Was it $600 less gas of $40 equals $560, or does the $600 reflect gas costs?

Just curious.

Did most passengers let you use the directions on the Uber app, or just let you be in charge?

Sorry about all the questions.

Thanks.


----------



## BlackStallion (Apr 24, 2015)

From what I understand you worked 12.5 hours and netted about $600.. I don't think that's bad at all. I would sign up for LYFT and it will keep you busy. Usually Friday nights, Saturday nights are also great time to UBER.


----------



## itsablackmarket (May 12, 2015)

cpldon said:


> Hey everyone! So I finished my first week of driving uber in Chicago. Overall, it was a pleasant experience. I enjoyed interacting with the customers and driving around the city.
> 
> *I worked around 40 hours (mon,thur,fri 430-7ish)* and pulled in a little over 600$ after uber took their cut. I drive a prius so gas was very inexpensive (40$ around). Does this sound typical in Chicago? It seems pretty good to me but not the $25-$30 an hour I was hoping for. Im sure a lot of that has to do with the hours I am working though. It can become real dead some afternoons. I think i'll try working morning and nights to see what I make that way.
> 
> Anyone have any thoughts on this or some advice to increase hourly wages?
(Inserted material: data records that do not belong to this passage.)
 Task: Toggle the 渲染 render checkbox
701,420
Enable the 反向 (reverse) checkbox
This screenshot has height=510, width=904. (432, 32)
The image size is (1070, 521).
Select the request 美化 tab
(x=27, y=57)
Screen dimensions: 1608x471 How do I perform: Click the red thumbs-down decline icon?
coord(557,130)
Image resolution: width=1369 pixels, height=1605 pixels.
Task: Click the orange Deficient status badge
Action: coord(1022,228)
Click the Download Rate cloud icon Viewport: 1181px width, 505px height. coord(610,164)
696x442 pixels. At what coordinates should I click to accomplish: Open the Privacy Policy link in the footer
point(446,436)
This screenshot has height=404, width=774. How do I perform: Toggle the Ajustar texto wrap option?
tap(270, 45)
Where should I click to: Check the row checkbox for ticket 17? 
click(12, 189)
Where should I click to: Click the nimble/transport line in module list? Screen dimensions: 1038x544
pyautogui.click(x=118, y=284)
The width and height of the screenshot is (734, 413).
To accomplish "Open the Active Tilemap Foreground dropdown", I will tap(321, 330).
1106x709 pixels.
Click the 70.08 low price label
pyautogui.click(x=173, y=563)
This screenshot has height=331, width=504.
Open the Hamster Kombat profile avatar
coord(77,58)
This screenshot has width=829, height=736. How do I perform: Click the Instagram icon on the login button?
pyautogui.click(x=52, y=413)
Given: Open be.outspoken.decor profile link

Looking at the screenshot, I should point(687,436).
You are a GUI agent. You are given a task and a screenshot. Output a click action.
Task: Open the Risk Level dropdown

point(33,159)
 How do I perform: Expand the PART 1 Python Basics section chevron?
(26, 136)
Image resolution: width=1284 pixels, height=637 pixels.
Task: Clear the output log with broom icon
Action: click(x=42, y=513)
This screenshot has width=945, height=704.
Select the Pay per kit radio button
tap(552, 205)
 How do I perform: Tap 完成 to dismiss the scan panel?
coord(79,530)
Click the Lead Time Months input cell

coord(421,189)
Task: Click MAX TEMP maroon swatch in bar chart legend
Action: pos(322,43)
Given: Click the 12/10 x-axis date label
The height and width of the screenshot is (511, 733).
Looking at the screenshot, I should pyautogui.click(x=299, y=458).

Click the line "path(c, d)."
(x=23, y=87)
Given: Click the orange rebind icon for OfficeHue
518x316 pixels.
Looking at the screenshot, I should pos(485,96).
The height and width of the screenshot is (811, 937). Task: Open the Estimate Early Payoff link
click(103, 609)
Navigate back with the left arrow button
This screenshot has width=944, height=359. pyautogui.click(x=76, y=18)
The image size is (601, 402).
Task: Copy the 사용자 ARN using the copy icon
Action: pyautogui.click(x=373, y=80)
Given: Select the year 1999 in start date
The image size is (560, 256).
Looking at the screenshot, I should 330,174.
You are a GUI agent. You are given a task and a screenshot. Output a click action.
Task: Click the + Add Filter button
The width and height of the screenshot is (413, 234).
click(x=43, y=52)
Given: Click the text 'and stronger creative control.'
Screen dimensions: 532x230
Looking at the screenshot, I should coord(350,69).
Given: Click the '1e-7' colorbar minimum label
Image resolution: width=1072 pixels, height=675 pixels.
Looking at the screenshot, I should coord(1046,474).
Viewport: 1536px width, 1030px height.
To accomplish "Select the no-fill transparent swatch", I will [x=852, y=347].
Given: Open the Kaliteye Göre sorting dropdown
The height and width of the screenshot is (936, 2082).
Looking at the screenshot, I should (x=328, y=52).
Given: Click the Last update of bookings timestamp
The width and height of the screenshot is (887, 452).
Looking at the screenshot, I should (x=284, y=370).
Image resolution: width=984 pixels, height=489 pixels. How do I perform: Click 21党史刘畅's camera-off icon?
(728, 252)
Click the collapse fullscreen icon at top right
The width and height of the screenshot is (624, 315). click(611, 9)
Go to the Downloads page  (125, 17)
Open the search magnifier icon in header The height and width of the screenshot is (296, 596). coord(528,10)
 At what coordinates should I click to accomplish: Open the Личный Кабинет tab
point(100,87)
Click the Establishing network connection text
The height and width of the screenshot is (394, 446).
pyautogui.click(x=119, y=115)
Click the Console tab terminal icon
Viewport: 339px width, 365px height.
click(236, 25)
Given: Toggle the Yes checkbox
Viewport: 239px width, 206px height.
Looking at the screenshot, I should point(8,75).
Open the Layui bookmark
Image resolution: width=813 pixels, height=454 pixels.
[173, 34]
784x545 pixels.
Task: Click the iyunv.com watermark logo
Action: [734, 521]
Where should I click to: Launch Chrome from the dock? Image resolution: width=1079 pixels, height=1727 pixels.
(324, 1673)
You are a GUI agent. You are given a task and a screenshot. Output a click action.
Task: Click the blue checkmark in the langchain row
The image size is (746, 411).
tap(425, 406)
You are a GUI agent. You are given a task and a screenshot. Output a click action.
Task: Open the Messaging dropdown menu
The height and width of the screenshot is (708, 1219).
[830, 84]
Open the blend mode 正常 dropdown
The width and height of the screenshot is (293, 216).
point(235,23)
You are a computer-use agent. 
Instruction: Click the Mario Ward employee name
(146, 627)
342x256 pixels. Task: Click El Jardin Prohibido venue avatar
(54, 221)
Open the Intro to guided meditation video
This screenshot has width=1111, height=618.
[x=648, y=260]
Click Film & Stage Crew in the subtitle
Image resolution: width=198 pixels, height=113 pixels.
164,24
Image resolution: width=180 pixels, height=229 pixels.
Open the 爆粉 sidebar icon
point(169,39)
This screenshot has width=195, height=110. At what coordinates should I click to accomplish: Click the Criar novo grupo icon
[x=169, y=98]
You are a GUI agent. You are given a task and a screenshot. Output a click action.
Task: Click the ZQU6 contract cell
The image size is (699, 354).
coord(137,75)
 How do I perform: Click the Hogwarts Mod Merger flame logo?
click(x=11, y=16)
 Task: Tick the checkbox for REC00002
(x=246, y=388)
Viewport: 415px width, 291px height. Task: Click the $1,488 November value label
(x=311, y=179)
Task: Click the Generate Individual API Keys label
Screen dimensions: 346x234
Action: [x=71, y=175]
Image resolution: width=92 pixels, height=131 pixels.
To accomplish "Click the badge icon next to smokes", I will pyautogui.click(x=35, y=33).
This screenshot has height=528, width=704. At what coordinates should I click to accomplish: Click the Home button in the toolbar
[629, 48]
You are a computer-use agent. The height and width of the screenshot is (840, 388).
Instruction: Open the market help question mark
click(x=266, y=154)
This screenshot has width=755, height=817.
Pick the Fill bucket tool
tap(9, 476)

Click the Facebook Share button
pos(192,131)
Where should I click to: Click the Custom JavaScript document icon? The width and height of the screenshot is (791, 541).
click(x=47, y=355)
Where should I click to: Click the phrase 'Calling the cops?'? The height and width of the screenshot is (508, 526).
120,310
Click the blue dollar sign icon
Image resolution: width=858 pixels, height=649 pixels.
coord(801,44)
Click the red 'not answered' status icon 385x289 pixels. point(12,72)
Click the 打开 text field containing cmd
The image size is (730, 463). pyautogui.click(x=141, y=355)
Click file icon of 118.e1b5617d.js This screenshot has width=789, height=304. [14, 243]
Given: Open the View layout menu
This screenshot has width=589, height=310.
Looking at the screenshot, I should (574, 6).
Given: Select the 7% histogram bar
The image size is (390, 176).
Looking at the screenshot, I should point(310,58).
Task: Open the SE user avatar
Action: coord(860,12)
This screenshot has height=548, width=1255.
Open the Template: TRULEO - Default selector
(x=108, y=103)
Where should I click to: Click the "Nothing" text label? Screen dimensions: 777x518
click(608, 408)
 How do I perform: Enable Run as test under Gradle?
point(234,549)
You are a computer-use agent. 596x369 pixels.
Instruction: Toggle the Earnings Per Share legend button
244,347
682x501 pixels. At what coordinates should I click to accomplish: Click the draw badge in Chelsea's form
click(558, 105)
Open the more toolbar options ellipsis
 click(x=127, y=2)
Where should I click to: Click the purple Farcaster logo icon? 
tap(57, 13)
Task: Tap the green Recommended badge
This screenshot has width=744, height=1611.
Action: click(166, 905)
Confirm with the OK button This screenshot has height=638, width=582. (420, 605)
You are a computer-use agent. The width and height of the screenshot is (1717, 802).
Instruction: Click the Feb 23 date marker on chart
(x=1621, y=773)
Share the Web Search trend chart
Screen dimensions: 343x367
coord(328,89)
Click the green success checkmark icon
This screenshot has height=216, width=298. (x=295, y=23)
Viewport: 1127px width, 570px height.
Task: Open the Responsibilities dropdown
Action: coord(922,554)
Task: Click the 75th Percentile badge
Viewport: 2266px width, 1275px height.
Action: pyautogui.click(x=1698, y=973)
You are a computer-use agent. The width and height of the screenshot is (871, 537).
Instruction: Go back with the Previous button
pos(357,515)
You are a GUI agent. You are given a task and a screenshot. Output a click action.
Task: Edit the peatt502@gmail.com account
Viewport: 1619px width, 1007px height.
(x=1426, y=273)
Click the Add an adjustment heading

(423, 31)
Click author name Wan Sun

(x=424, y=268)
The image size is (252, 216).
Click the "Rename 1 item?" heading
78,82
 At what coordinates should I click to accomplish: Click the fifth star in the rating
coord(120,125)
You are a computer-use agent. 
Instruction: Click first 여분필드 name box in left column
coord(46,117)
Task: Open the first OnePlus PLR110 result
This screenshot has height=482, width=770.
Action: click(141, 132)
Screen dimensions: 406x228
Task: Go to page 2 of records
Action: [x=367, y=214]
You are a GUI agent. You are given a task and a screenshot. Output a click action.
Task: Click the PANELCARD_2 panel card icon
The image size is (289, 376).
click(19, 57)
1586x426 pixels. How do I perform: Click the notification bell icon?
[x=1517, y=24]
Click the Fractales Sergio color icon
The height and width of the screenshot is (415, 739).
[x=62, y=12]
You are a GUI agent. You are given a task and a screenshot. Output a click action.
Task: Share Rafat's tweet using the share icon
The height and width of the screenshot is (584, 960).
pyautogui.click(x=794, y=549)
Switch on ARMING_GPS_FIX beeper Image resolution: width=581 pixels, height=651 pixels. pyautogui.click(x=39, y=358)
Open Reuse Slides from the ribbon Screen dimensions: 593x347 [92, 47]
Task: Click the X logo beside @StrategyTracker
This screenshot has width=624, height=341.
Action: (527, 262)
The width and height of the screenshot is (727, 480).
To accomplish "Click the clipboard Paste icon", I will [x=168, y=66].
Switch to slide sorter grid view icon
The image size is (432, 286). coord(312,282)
how did you get 40 hours out of that?


----------



## OrlUberOffDriver (Oct 27, 2014)

These FUber trolls come on here, spread their numbers that makes no sense, then they disappear.


----------



## Uber Kraus (Jun 10, 2015)

itsablackmarket said:


> how did you get 40 hours out of that?


4:30am to 7pm across three days would generate 40 hours...


----------



## chi1cabby (May 28, 2014)

cpldon said:


> I worked around 40 hours (mon,thur,fri 430-7ish) and pulled in a little over 600$ after uber took their cut. I drive a prius so gas was very inexpensive (40$ around).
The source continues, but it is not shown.